Guiding an Improved Dementia Experience (GUIDE) Model Overview Factsheet
Guiding an Improved Dementia Experience (GUIDE) Model Overview Factsheet
MODEL PURPOSE
Dementia takes a toll on not just the people living with the disease but also on their loved ones and caregivers in a way that almost no other illness does. About 6.7 million Americans currently live with Alzheimer’s disease or another form of dementia, a number that is projected to grow by nearly 14 million by 2060. To help address the unique needs of this population, the GUIDE Model aims to:
Improve quality of life for people living with dementia by addressing their behavioral health and functional needs, coordinating their care for dementia and co-occurring conditions, and improving transitions between community, hospital, and post-acute settings.
Reduce burden and strain on unpaid caregivers of people living with dementia by providing caregiver skills training, referrals to community-based social services and supports, 24/7 access to a support line, and respite services.
Prevent or delay long-term nursing home care for as long as appropriate by supporting caregivers and enabling people living with dementia to remain safely in their homes for as long as possible.
CARE DELIVERY APPROACH
The model will promote improved dementia care by defining and requiring a comprehensive, standardized care delivery approach that will include the following:
Standardized set of services for beneficiaries and their unpaid caregivers.

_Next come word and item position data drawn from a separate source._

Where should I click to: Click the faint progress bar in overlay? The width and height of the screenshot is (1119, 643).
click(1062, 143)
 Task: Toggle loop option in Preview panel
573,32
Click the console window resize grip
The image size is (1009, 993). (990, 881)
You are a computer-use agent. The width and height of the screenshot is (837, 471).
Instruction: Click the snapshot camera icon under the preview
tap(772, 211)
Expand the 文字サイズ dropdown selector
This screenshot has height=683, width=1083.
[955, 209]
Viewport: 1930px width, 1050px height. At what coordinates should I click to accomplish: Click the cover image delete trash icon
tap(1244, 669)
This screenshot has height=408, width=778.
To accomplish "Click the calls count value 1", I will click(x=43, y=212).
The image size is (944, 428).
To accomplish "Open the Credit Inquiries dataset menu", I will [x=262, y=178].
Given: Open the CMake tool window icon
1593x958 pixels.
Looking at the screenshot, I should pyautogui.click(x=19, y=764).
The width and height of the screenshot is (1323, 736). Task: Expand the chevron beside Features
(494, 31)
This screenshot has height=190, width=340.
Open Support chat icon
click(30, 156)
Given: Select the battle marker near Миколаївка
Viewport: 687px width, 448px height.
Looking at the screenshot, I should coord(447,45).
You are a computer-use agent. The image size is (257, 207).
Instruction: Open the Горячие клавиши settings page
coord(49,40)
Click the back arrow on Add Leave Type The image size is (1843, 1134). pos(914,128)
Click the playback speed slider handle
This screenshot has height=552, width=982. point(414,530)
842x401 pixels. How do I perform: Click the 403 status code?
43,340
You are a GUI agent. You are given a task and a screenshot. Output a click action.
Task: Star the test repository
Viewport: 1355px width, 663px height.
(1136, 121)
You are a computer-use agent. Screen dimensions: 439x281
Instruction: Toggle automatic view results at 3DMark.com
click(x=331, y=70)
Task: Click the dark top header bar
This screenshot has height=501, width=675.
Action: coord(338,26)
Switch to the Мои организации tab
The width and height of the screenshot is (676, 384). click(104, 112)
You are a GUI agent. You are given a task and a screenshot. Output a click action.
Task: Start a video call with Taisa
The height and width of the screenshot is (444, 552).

An interdisciplinary care team to deliver these services
A training requirement for care navigators who are part of the care team.
The interdisciplinary care team will deliver services by creating and maintaining a personcentered care plan, which will include details on the beneficiary’s goals, strengths, and needs; comprehensive assessment results; and recommendations for service providers and community-based social services and supports.
CARE COORDINATION
The care plan will identify the beneficiary’s primary care provider and specialists and outline the care coordination services needed to help manage the beneficiary’s dementia and co-occurring conditions.
CAREGIVER SERVICES
Participants will assess and address caregiver needs and include the caregiver as part of the care team as appropriate. Caregiver services
will include ongoing monitoring and support via 24/7 access to a support line.